Task requirements – Carry on the Choice of Rebels forum thread below, picking up after its final post.

Text excerpt –
Choice of Rebels: Uprising — Lead the revolt against a bloodthirsty empire!

I think doomsday is exactly where it will lead if K doesn’t have someone else working with them as they’re going to destroy the subsistence system that the whole continent has in place (which is very much based on the blood economy) and I doubt very much they have a replacement in mind.

3 Likes

yeah that’s fair they definitely shouldn’t be in charge but they also don’t have any actual intention of leading to that much collateral damage. And as the characters haven’t been on this forum we can’t expect them to fully realise the extent to which blood is necessary for the current system

3 Likes

The thing is, I’m pretty sure Phaedra ultimately supports as well as represents the continuation of the Thaumatarchy after Kleitos’ fall. Thaumatarch #4, just with less cruelty and to some extent less involvement of theurgy. She wants theurgy’s employment reduced, but we don’t know anything about eliminating it, or Harrowing.

2 Likes

I think I might have mentioned this before but what about making like, a plektos that generates excess tissues that collect to be harvested for rarified blood? Then we don’t need to harrow people (unless we’re already killing them).

3 Likes

Has been discussed, beware spoilers.

The important tissue for aether is human or human-level brain, not the blood. The eyes have some but not enough to matter. Making animals with non-brain aether-dense tissue would be…interesting, but you’d probably get some kind of sentience.

3 Likes

It’s practically guaranteed they’ll keep the caste system and helotry in place though, so that makes them as much of a non-starter option for my mc as the Laconniers.

So, at best he’s one of the “animal welfare” types like Olynna. My mc despises them almost more than the outright sadists like Hector. At least the latter are an honest depiction about what slavery and having no rights or legal personhood whatsoever truly means.

4 Likes

We know what friends/allies we might expect with high cosmopolitan or nationalist, or neutral MC. What about compassion meter? Who will have more positive attitude towards us if we’re ruthless, compassionate or fairly neutral on that field? @Havenstone

5 Likes

Have it produce human brain tissue in excess.

Data extract –
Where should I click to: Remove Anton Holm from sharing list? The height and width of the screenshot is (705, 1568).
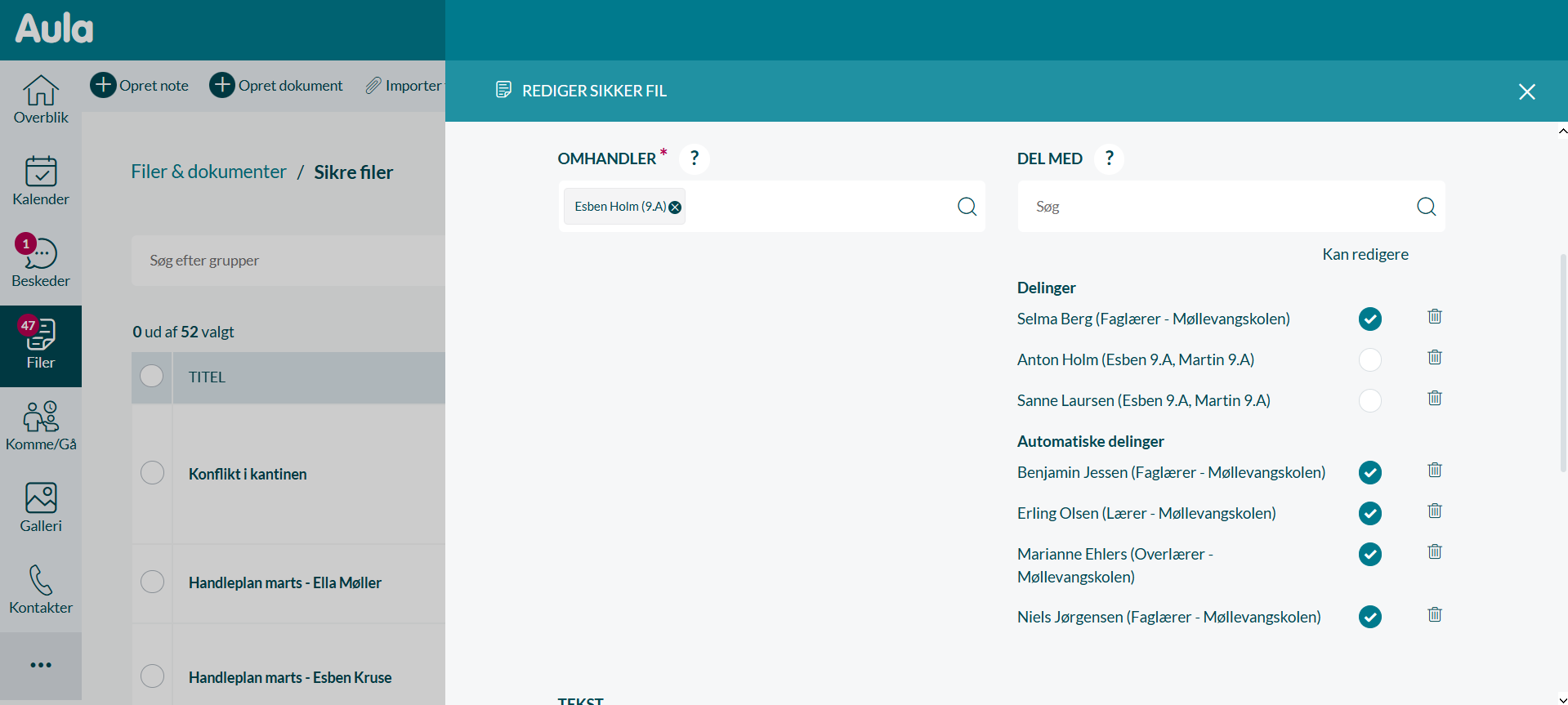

Answer below –
1 Like

I like that a lot. :slight_smile: We’re a good ways off from G5, but you can expect to see that as an ending.

You’d find a fair amount of support for the approach you describe.

K could just about respect a leader who was trying to be feared-but-not-hated… but they would get frustrated quickly if they saw you worrying too much about avoiding hatred. After all, K would point out, the current overclass has been doing just fine for centuries despite being hated by most of the helotry. Get enough power, and you can live just fine with being hated, pace Machiavelli.

Guest-right isn’t about “innocent bystanders” as such – nor is it just about people you invite into your home. As readers find out if you kill Horion and Linos on sight in G1 Ch3, travelers on the road have guest-right; you’re supposed to welcome them into your home, if you live nearby, and share a bit of food with them. The Whendward outlaws rob passing strangers, but don’t kill them unprovoked, as a concession to this deeply engrained cultural value. K, you’ll be unsurprised to hear, finds this a ridiculous inconsistency. Of course K is familiar with all the fables of how the Angels punish those who abuse strangers and guests…as well as the fables of how they punish thieves and rebels. K sees them all as stories made up by the powerful for self-preservation.

That’s just not how aristrocracy works, I’m afraid. Or at least, I’m not aware of anywhere in world history where a feudal aristocratic class voluntarily transitioned to being a merely economic elite. The difference between nobles and mere merchants is incredibly important to nobles–even most of the enlightened ones. Even if you succeeded in opening up the offices of state to a broader professional elite, as both the Brits and Napoleon managed following several decades of revolution and counter-revolution, that wouldn’t mean the nobles as a class would embrace the bourgeois value of “earning your living,” or see a demotion to e.g. innkeeper as anything resembling a concession.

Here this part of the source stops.